20 Mart’ta Anadolu Üniversitesi Yemekhanesi önündeki eylemle başlayan ve devamında kitlesel eylem ve boykotlarla devam eden yoğun bir süreçten geçtik. Kimi zaman okulumuzdan başlayıp sokakta sonlanan kimi zaman da sokaklardan örgütlendiğimiz eylemlilikler meydana geldi. Aynı zamanda ODTÜ sıralarından yapılan boykot çağrısıyla birlikte fakültelerimize de yöneldik.

Öncesinde Anadolu’da fiili olarak herhangi bir fakülte ve bölüm temsilciliği mevcut değildi.
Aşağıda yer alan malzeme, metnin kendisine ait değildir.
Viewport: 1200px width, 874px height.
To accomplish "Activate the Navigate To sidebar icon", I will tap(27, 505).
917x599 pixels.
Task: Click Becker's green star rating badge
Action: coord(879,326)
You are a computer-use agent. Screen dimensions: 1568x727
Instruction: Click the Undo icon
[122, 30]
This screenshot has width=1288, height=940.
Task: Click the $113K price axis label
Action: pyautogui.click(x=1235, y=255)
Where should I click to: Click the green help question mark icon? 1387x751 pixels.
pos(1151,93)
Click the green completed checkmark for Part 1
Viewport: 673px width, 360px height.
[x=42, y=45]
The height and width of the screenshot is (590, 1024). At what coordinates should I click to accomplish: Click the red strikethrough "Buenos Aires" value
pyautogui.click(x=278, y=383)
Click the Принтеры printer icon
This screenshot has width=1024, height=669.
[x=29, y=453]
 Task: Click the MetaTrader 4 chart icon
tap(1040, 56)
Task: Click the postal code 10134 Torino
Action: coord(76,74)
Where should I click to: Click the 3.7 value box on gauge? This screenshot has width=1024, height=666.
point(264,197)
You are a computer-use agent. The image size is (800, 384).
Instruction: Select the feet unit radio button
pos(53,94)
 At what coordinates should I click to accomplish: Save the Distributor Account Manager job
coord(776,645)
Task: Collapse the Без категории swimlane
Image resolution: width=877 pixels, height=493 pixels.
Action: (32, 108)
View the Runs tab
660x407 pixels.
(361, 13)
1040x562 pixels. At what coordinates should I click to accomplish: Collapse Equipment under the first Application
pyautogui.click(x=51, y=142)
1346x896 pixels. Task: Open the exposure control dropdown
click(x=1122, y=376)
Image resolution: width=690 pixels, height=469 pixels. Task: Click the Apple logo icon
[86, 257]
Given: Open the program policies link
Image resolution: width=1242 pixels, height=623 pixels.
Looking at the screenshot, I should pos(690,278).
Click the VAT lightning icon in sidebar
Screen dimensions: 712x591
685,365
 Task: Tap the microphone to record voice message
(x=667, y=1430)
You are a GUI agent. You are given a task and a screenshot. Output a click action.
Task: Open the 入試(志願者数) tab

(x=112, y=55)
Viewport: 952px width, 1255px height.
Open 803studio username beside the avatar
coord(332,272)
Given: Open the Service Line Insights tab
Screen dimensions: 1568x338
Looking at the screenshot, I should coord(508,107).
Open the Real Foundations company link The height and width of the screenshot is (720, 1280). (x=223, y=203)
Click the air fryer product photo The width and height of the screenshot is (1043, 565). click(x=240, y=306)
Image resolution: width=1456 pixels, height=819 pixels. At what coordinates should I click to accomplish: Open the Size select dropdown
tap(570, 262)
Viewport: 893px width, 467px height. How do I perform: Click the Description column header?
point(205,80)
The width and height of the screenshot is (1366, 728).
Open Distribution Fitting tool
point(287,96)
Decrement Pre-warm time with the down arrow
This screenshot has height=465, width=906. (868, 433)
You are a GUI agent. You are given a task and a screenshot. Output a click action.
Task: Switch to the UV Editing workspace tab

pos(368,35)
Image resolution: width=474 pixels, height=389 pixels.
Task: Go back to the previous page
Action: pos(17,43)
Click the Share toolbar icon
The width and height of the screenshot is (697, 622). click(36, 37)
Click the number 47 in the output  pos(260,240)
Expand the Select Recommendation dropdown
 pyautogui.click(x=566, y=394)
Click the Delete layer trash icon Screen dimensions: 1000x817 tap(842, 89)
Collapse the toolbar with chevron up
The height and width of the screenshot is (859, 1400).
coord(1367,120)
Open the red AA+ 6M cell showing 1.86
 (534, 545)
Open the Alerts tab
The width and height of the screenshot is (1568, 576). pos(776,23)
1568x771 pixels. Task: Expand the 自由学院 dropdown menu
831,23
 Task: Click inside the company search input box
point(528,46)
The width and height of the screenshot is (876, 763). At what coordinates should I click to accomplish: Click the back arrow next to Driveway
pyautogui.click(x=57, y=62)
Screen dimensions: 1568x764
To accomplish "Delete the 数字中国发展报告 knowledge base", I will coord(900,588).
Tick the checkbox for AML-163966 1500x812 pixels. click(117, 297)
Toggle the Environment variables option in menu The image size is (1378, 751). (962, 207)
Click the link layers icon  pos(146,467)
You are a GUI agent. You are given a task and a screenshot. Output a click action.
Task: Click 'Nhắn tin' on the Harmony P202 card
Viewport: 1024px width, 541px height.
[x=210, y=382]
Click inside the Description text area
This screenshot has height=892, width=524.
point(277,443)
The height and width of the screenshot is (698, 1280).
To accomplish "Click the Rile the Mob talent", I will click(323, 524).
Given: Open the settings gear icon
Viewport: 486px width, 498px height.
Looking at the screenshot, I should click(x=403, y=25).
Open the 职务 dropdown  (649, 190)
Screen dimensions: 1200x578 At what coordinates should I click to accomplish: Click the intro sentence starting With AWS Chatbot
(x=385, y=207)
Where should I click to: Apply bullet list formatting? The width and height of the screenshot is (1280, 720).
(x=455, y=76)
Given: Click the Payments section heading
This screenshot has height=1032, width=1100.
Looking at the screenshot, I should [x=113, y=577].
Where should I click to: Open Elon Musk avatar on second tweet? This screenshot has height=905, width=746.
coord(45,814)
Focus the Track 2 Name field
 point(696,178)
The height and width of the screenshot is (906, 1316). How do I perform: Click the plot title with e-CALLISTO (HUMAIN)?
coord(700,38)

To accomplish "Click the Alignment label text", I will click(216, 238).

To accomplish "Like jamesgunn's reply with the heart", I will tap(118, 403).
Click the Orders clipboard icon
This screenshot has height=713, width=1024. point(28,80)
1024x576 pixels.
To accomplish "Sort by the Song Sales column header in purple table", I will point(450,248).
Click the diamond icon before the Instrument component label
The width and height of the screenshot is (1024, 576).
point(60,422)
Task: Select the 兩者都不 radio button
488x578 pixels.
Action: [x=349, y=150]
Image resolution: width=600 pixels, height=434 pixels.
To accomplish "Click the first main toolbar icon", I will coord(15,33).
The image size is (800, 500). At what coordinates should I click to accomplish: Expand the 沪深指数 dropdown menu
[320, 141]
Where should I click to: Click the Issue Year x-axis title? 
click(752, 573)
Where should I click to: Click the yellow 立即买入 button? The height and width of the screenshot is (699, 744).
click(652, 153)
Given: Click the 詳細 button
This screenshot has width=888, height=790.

Elbette resmi olarak seçilen fakülte ve bölüm temsilcileri var. Ancak bu temsil kurulu hiçbir şekilde bu denli yakıcı sorunlar etrafında kitlenin taleplerini merkezileştirmek tepki gibi kaygılara sahip değildi. Kuşkusuz bu süreçte yaşanılan olaylardan rahatsızlık duyan, tepki göstermek isteyen ve uygulanan bu yasak ve baskı politikalarının karşısında durmak isteyen büyük bir kitlenin varlığı görmezden gelinemezdi. Anadolu’da var olan bu kitlenin dağılmadan planlı bir şekilde Türkiye’nin dört bir tarafından gelen boykot kararı duyurularına artık yenisini eklemesi gerekiyordu. Nihayetinde sıra arkadaşlarımızla birlikte fakülte fakülte boykot komiteleri oluşturduk. Oluşturduğumuz boykot komitelerinden, üniversitenin öznesi olarak biz öğrenciler kendi temsilcilerimizi seçtik. Bu süreçte yapacağımız her şeyin kararını oluşturduğumuz komitelerde öğrenciler olarak aldık. Böylece o hafta Anadolu’da 9-10 fakültede boykot kararı alındı.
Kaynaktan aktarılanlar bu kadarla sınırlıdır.